Sanín no necesita que yo asuma su defensa, pero al defenderla a ella me estoy defendiendo a mí.

Uno puede decir (y pensar) muchas cosas de Carolina Sanín, la escritora, columnista y profesora universitaria, que tiene una capacidad asombrosa para armar polémica y es firme en la defensa de sus convicciones. A ella le encanta decirle al pan, pan, y al vino, vino, lo cual no es de buen recibo en esta sociedad en la que somos alérgicos a ir directamente al grano y a llamar las cosas por su nombre.
Aunque no siempre me agradaban las columnas de Sanín en El Espectador, casi nunca me las perdía; pues, a pesar de mis desacuerdos con ella, creo que escribe bien y que es una persona frentera, que no se mide a la hora de defender sus puntos de vista, cosa que siempre valoro en los demás, más allá de la coincidencia con sus planteamientos.
Pero regreso al comienzo para decir que sin importar la simpatía o el agobio que a uno le puedan generar las posturas de Carolina Sanín, lo que resulta innegable es su inteligencia, su preparación y su claridad mental, características que a menudo ella adoba con una pizca de altivez que a mí no me choca, pero que a muchos les fastidia.

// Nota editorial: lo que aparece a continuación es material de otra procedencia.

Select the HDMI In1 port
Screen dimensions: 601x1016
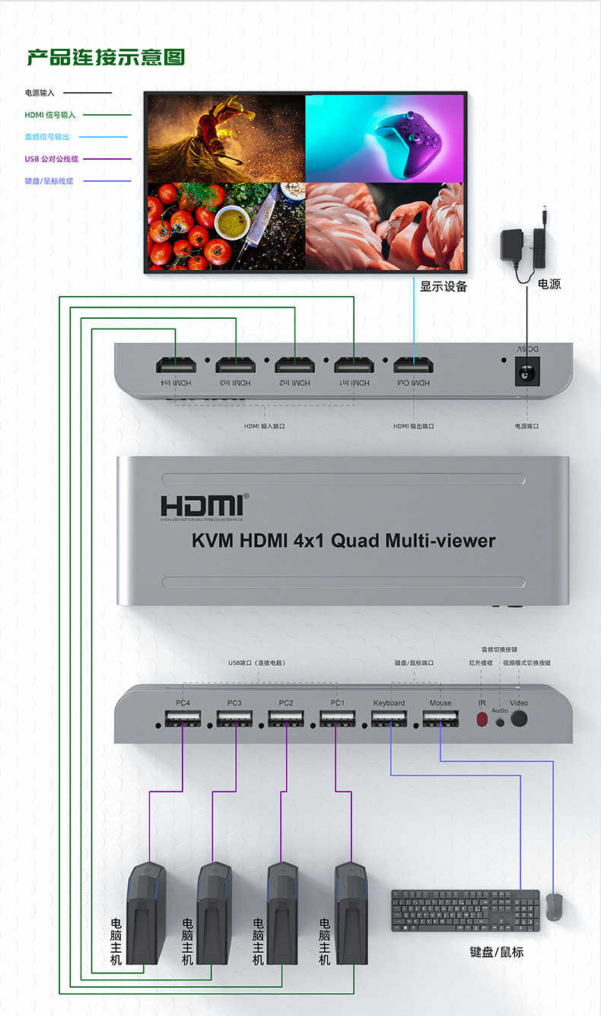click(354, 365)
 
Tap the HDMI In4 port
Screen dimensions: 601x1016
click(176, 365)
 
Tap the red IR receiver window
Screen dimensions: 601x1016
click(482, 719)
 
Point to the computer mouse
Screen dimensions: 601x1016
click(555, 907)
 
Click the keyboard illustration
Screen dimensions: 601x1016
click(465, 910)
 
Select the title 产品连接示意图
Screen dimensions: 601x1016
click(106, 57)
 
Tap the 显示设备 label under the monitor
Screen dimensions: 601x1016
click(444, 286)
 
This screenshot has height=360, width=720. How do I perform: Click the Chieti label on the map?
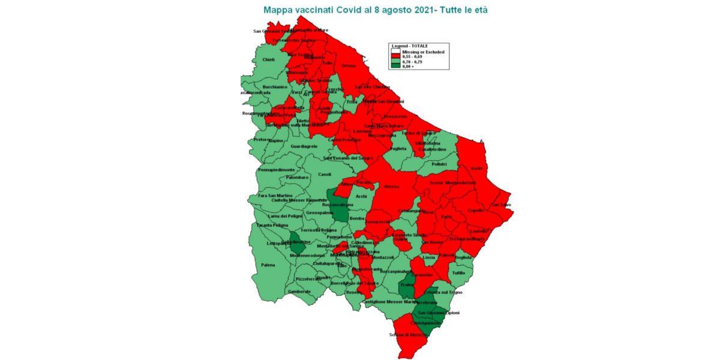(268, 59)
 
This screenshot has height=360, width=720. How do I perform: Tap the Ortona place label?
(349, 65)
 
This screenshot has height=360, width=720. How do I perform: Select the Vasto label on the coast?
(477, 169)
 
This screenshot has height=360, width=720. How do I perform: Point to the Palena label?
(268, 265)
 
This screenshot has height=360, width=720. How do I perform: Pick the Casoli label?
(325, 175)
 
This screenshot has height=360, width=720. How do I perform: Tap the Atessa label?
(391, 187)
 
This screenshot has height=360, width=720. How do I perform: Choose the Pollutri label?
(439, 163)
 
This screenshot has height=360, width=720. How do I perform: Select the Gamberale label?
(299, 292)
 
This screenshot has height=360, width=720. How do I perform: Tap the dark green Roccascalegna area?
(339, 205)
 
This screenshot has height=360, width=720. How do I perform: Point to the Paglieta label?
(398, 148)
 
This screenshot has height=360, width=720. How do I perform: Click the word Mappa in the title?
(279, 10)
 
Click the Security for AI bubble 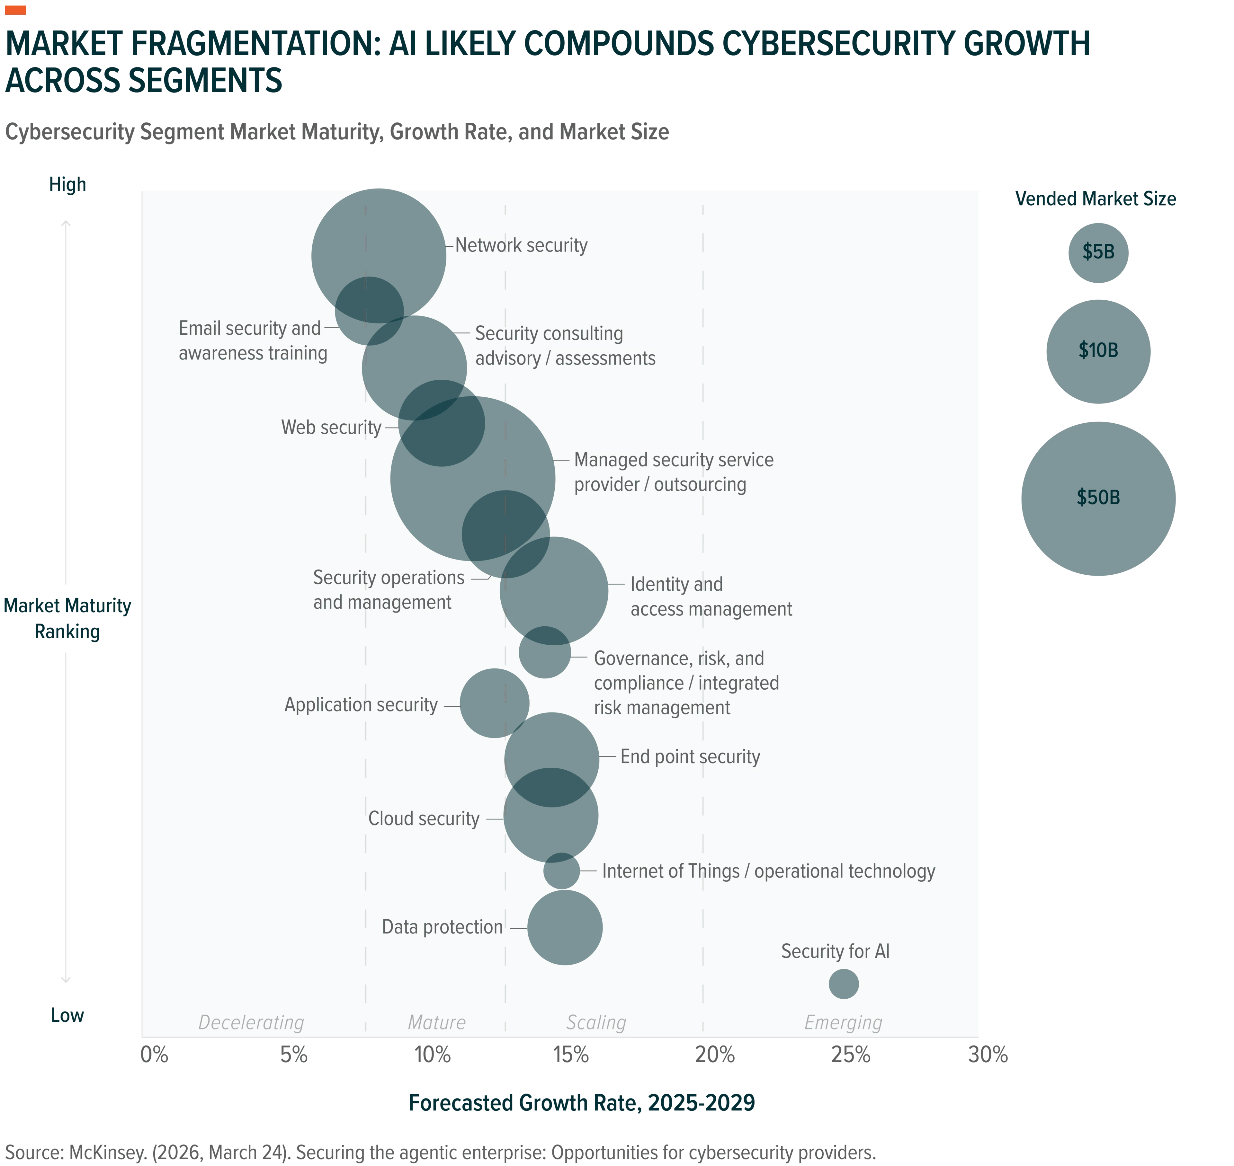click(x=844, y=984)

Por supuesto, hay muchas personas con grandes cualidades que son humildes, tranquilas y discretas, lo cual les granjea aplausos por doquier. Sin embargo, el hecho de que un pensador exhiba algo de pedantería o de sobradez a mí no me parece necesariamente reprochable. Borges o Dalí, por citar un par de ejemplos, no se destacaban por su modestia, pero al hablar de ellos nadie hace hincapié en ese detalle; al fin y al cabo, a los creadores o a los intelectuales –y en esta categoría está Sanín por derecho propio– no se les valora por su simpatía sino por su sabiduría; no se les juzga por su popularidad sino por su inteligencia; no se les mide por la frecuencia de sus sonrisas sino por la seriedad de sus conceptos.

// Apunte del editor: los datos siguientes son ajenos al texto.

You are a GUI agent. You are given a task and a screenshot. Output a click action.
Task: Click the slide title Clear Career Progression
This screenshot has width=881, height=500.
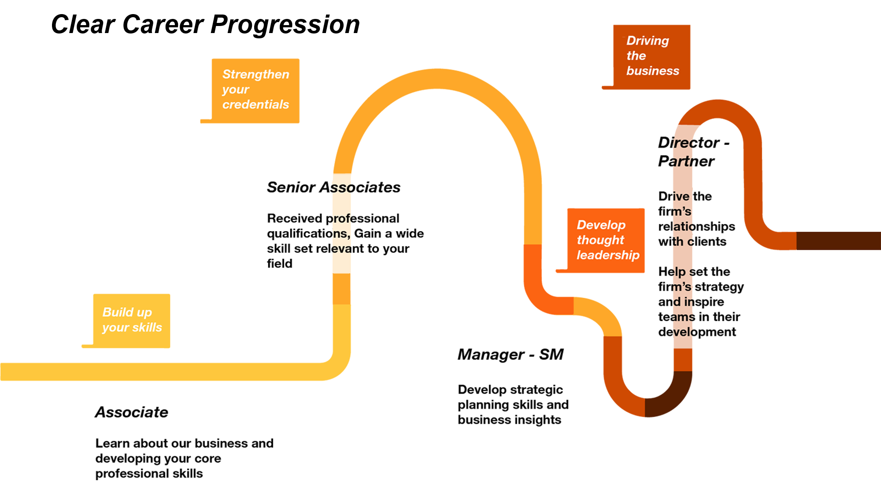(x=205, y=24)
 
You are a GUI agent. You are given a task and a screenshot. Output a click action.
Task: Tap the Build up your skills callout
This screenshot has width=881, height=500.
(x=132, y=320)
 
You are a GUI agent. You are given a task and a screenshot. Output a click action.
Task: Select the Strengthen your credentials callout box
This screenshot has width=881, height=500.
(x=255, y=90)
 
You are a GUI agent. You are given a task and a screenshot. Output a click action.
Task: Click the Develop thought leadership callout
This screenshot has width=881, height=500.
(x=606, y=240)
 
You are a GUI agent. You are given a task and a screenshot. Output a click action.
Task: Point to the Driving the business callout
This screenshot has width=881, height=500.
(x=652, y=56)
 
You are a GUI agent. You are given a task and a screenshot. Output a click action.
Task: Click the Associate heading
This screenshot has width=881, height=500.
(x=132, y=412)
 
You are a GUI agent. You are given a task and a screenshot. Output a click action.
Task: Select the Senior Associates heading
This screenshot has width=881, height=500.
(x=333, y=187)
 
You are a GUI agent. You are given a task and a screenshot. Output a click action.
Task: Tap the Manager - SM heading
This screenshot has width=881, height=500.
(x=511, y=355)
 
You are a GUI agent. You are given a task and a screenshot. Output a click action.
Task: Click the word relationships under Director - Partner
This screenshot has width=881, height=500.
(x=696, y=226)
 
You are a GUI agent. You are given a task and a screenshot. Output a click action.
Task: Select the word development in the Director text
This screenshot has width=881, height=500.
(x=697, y=332)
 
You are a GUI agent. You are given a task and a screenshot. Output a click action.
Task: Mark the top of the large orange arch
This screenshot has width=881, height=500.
(x=437, y=78)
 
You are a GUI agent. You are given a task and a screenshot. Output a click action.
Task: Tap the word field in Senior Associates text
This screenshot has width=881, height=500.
(x=279, y=264)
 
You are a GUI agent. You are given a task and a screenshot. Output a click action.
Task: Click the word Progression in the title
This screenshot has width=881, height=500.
(x=285, y=24)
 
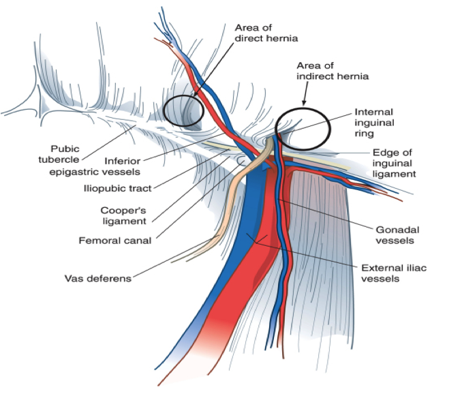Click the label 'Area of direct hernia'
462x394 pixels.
pos(266,33)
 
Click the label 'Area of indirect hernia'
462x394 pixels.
pos(332,71)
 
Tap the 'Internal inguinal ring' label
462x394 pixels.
pos(373,123)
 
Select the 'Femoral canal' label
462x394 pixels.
pos(114,240)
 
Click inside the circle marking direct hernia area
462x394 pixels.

En otras palabras, a mí la falsa modestia me sabe a cacho y Carolina Sanín puede ser todo lo soberbia que quiera, cosa que me tiene sin cuidado. Lo que sí me molesta, en cambio, es que cuando ella y otras mujeres cometen ese pecado es mortal, pero cuando lo cometen algunos hombres es venial y por lo tanto la sociedad no los señala ni intenta censurarlos.
En este tema Sanín se mueve como pez en el agua y bastante conocidas son sus posiciones contra la desigualdad de las mujeres, mal que en nuestro medio se suele subestimar o ignorar, a pesar de que nos las damos de ser un país muy de avanzada.
Es vergonzoso ver a diario las numerosas manifestaciones machistas que se presentan incluso en supuestos ambientes intelectuales, donde también tratan de descalificar a las colombianas no por lo que dicen o piensan, sino por el mero hecho de ser mujeres.  (Artículo relacionado: Esas 'sutiles' exclusiones)
¿Se imaginan, por ejemplo, cómo reaccionaría la opinión si en un evento multitudinario en la Feria del Libro una mujer hablara en los términos en que lo hace Fernando Vallejo? Claro, como es hombre, en el peor de los casos lo califican de iconoclasta o irreverente. Si se tratara de una mujer, no la rebajarían de histérica o de insatisfecha sexual.
Con indeseable frecuencia no pocas funcionarias, empresarias, deportistas, dirigentes políticas o artistas son objeto de tratos insultantes, en episodios que son una forma de violencia de género tolerada por la sociedad, con un buen grado de complicidad de entidades del Estado y de los medios de comunicación, que no solo minimizan tales conductas, sino que reproducen sin criterio las ofensas.
No soy amigo de Carolina Sanín y con toda seguridad ella no necesita que alguien como yo asuma su defensa. (Al fin y al cabo no soy más que un individuo criado en esta cultura machista, de cuyos vicios no me he podido liberar del todo). Sin embargo, de algún modo siento que al defenderla a ella también me estoy defendiendo yo mismo.